----- Textauszug
Die älteste Schweizerin stammt aus Reitnau – sie wird am 11.1. 111 Jahre alt
Alice Schaufelberger legt die Zeitung beiseite, zupft den grauen Rock zurecht und schaut hinaus in den Schneesturm vor ihrem Fenster im Winterthurer Altersheim Grünhalde. «Wie früher in Reitnau», sagt sie und streicht sich mit den Händen übers Gesicht. «Als Primarschüler mussten wir jeweils anderthalb Stunden durch Wind und Wetter zum Zahnarzt laufen und dann brav hinhalten, wenn der uns im Mund herumgemacht hat.» Alice Schaufelberger lächelt. Einen Arzt brauche sie heute zum Glück nicht mehr. Eigentlich brauche sie gar nichts mehr, sie sei rundum zufrieden. Nur dass sie so «schüüli alt» werden müsse, das könne sie nicht verstehen.
«Schüüli alt»: Im Fall von Alice Schaufelberger ist das schon fast eine Untertreibung. Die gebürtige Aargauerin feiert heute am 11.1. ihren 111. Geburtstag. Älter als sie ist niemand im ganzen Land. Als sie 1908 in Reitnau geboren wurde, flimmerte der weltweit erste Zeichentrickfilm über die Leinwände, Maizena wurde patentiert und der Grand Canyon unter Naturschutz gestellt. Wenn Alice Schaufelberger an diese Zeit und ihre Kindheit im Suhrental zurückdenkt, dann kann sie kaum glauben, dass sie heute immer noch lebt. «Meine Mutter sagte, ich hätte nach der Geburt in Grossvaters Holzschuh Platz gehabt. Ich war winzig und schwach.»
----------
----- Extrahierte Einträge
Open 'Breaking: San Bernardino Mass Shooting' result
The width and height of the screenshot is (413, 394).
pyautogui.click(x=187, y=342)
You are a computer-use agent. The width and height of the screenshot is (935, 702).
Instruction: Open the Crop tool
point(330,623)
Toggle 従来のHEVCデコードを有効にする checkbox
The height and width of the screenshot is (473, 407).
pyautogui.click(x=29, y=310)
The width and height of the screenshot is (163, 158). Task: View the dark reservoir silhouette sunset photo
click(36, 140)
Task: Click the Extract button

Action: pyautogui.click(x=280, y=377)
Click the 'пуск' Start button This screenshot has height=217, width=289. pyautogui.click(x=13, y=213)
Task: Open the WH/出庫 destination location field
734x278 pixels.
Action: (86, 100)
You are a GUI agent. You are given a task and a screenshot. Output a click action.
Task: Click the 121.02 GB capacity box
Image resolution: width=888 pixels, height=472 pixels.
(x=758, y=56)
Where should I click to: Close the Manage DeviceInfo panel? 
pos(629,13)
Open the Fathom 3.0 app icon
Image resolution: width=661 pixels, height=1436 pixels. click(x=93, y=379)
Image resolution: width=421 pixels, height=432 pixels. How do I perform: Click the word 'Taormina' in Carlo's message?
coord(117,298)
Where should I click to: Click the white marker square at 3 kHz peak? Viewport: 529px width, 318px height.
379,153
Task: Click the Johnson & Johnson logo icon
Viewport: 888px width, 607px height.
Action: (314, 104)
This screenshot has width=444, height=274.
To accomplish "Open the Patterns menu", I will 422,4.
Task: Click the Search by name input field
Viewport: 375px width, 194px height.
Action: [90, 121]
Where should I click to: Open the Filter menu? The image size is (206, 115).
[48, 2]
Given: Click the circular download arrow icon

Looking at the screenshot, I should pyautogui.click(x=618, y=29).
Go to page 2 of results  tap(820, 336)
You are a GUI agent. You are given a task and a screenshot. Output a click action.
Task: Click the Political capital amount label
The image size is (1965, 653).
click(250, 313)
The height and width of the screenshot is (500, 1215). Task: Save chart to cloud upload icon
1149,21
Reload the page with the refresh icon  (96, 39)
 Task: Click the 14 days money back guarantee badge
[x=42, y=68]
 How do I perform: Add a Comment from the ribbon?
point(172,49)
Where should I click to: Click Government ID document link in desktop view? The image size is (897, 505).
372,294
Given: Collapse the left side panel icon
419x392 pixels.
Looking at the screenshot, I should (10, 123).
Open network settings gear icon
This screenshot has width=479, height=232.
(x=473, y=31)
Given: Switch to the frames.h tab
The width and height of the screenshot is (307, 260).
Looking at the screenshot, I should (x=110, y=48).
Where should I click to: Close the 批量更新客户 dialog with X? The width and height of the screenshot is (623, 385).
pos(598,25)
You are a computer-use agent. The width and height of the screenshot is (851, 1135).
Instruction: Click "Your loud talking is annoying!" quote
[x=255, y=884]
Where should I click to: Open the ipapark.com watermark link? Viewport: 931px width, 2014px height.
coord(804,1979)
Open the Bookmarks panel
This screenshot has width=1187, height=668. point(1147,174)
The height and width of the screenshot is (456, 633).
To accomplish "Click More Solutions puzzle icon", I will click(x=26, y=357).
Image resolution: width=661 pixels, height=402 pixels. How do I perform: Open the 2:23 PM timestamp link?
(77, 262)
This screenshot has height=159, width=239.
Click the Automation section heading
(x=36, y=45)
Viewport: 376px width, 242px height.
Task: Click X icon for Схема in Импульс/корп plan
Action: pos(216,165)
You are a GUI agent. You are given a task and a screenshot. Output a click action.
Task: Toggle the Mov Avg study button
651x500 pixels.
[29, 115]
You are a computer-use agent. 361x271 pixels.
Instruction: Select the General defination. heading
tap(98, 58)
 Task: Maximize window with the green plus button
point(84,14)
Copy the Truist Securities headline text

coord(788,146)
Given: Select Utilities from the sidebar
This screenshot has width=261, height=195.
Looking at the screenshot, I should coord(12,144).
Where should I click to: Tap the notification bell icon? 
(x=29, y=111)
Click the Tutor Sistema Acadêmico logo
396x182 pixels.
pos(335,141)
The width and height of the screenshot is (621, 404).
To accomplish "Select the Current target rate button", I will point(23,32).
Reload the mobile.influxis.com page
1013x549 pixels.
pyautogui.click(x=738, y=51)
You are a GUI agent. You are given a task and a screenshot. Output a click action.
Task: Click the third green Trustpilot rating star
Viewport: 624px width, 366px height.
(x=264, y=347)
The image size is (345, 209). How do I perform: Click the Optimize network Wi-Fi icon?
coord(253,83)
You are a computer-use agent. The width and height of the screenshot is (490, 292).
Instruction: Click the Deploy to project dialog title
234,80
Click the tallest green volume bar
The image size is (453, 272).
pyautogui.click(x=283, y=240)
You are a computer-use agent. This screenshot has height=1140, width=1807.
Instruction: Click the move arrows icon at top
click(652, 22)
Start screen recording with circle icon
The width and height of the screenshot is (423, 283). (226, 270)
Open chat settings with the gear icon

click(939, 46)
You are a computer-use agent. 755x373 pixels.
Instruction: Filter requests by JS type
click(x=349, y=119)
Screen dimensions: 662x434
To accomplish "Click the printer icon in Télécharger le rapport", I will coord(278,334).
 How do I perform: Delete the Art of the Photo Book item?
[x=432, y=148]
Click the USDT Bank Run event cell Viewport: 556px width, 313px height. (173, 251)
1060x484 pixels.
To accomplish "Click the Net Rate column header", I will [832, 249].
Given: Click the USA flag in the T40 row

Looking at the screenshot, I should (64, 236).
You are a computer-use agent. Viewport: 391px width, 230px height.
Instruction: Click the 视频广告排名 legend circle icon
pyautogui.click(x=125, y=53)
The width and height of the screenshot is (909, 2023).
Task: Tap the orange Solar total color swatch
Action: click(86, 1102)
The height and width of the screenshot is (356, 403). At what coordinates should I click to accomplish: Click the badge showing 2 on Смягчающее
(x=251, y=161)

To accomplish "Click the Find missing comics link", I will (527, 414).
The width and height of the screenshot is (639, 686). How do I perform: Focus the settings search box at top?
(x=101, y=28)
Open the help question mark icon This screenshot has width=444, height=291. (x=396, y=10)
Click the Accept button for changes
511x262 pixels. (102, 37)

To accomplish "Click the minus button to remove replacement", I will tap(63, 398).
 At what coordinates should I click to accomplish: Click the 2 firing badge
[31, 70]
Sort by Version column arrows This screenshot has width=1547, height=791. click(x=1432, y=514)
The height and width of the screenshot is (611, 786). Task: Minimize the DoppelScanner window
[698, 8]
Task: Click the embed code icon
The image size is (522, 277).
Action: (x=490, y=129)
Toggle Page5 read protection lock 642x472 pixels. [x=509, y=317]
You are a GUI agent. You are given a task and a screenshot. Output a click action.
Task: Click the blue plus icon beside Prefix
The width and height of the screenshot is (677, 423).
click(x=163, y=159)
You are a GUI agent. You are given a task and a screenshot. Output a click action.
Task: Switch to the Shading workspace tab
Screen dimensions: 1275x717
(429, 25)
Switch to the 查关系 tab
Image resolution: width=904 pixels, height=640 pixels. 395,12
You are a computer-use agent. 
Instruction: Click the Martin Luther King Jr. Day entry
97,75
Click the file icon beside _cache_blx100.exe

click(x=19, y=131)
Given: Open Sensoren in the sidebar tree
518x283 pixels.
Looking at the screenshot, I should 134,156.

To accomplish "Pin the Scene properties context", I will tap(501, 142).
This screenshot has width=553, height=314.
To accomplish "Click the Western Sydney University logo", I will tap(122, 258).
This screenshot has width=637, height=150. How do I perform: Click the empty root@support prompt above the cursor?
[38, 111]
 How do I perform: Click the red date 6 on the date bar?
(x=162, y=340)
----------
• _Arbeitsauftrag_
Setze den Textauszug über die älteste Schweizerin nach seinem letzten Satz fort. Die Daten braucht es hierfür nicht.

• _Antwort zur Aufgabe_
Doch die kleine Alice kämpfte sich wacker durchs Leben. Der Vater starb früh, die Mutter arbeitete als Weberin, um die drei Kinder durchzubringen. «Wir wohnten oben auf einem Hügel und schauten am Abend jeweils aus dem Fenster. Wenn die Mutter unten auf dem Weg erschien, machten wir Feuer, kochten Wasser und wenn sie dann zur Tür reinkam, gabs frischen Kaffee.»
Im Kleiderschrank hingen zwei Röcke: einer für den Werktag, einer für die Kirche. Auf dem Tisch stand einfache Kost. Schokolade gabs nur an Weihnachten. «Das war wunderbar und gleichzeitig machte es uns traurig, weil wir daran erinnert wurden, was wir alles nicht hatten», erzählt sie.
In Reitnau ging Alice Schaufelberger zur Schule («gerne»), erledigte für die Nachbarn Einkäufe («förnes 20gi»), freute sich das ganze Jahr über auf die Chilbi im Nachbarsdorf Triengen und bewunderte ihre Mutter, die jeweils an Heiligabend die armengenössigen Leute des Dorfes ins enge Stöckli an der Bergstrasse holte und durchfütterte. «Diese Hilfsbereitschaft, die beeindruckt mich bis heute», sagt Alice Schaufelberger. Sie spricht deutlich durch den bald zahnlosen Mund, lächelt freundlich in den wenigen Pausen, die sie sich gönnt. Gebrechen hat sie kaum, ausser dass sie beim Spazieren im Gang zuweilen «chli gwaggle». Aber dann kämen immer sofort nette Leute zur Hilfe, die sie stützten und führten. «Ich kann kaum klagen.»
Auf der Kommode in ihrem Heimzimmer, in dem sie seit bald 20 Jahren wohnt, stehen ein paar Kakteen. Daneben liegen Schokoherzli und die Bibel. «Ich lese gerne darin. Sie gibt mir Kraft», sagt die Greisin. Und Kraft brauchte sie viel in ihrem langen Leben. 1926 zum Beispiel, als sie vom kleinen Reitnau wegzog um im fernen, grossen Zürich eine Verkäuferinnenlehre zu machen und ihre Lebensstelle im Reformhaus Müller anzutreten. Oder 1974, als ihr Ehemann an einem Lungenleiden verstarb. «Das war hart. Ich habe danach nie mehr jemanden kennen gelernt.» Den goldenen Ehering trägt sie noch heute, 45 Jahre nach dem Tod ihres Mannes. Auch Kinder hatte Alice Schaufelberger nie – ausser natürlich der ganze Nachwuchs der Verwandtschaft, auf den sie als Tante immer gerne aufpasste.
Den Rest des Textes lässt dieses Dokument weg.